Work request: The material below holds pictures; leave them out and reproduce exactly the lines from the one with "At what coordinates" through the one with "Task: Switch to", inclusive.

The input:
----------

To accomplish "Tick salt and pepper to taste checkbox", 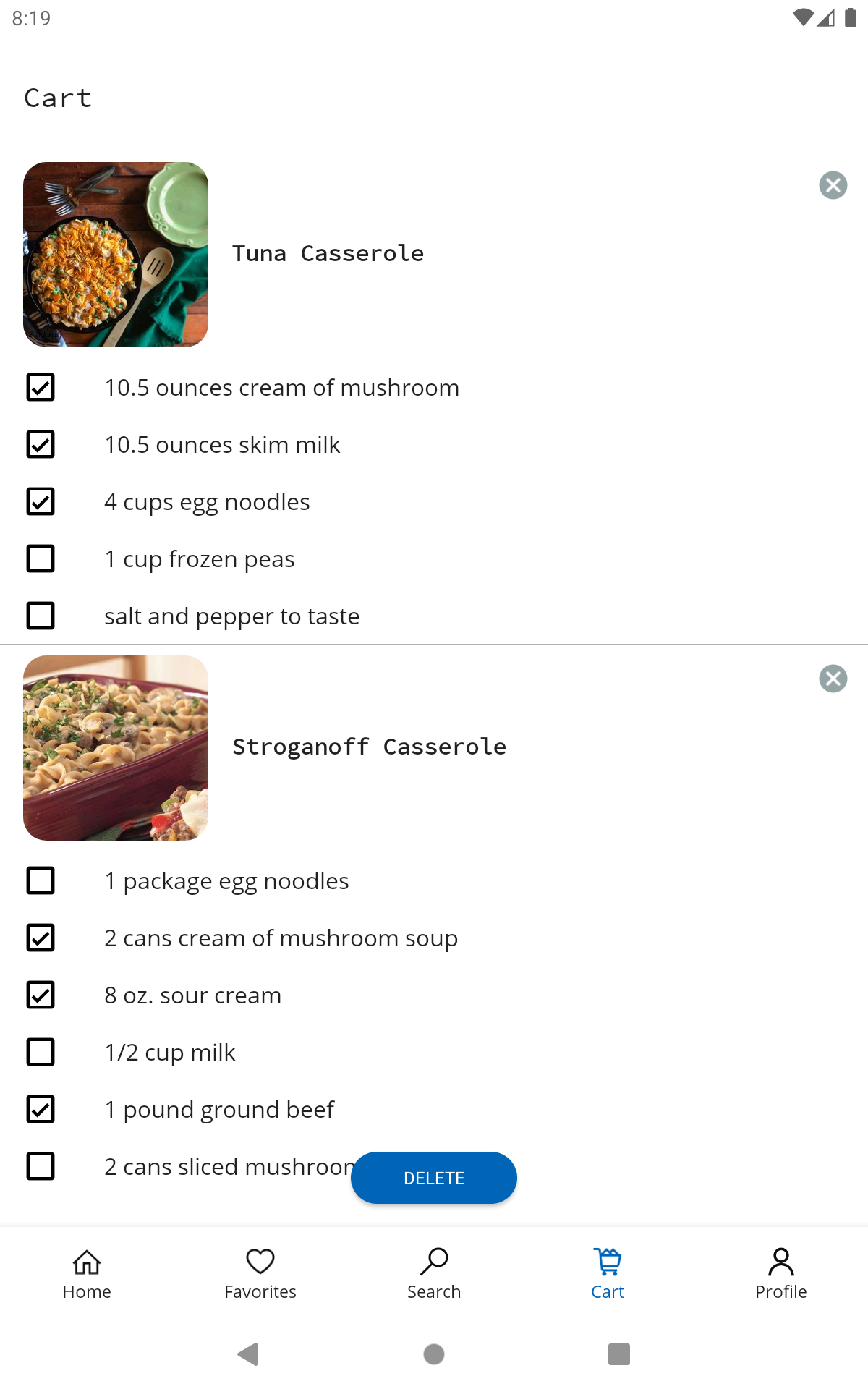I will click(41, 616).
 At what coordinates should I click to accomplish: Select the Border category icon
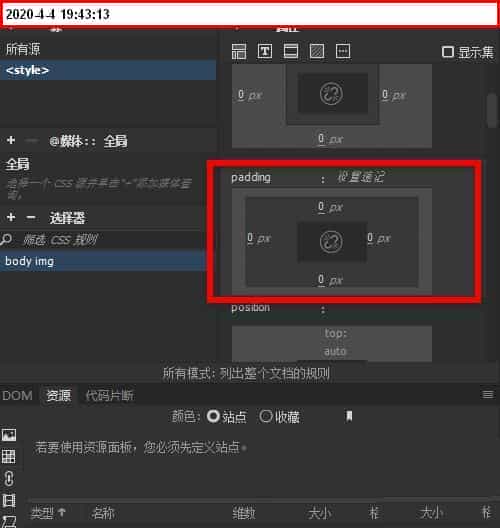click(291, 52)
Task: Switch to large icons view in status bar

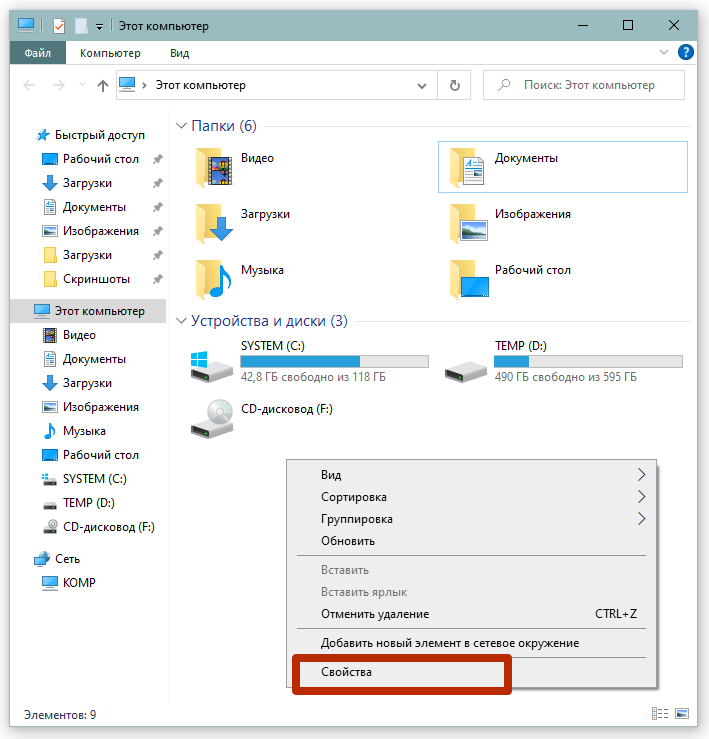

----------

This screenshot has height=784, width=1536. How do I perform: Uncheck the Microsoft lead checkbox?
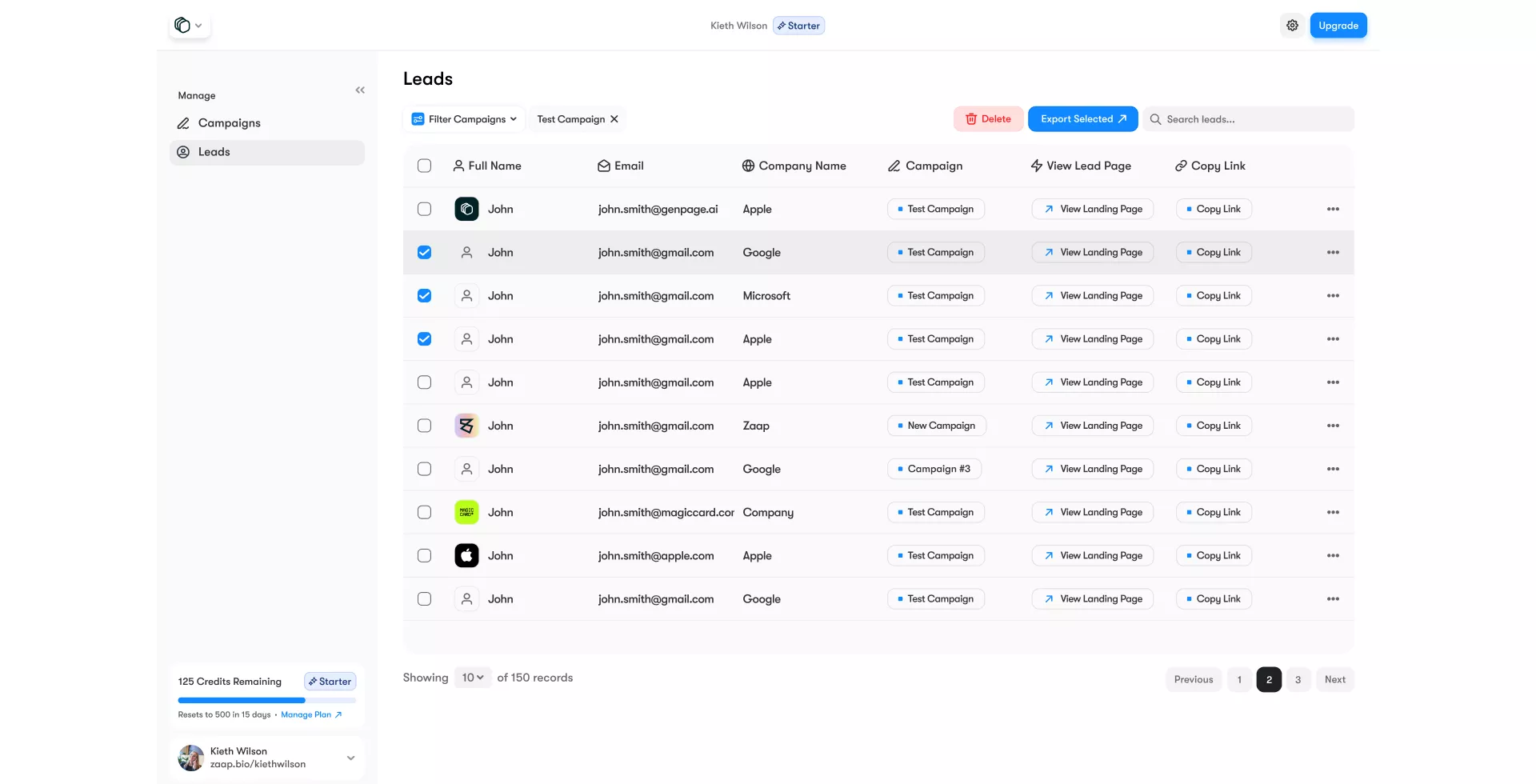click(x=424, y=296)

----------

Answer to the problem:
 At what coordinates should I click to accomplish: Select the Border category icon
click(291, 52)
Task: Switch to large icons view in status bar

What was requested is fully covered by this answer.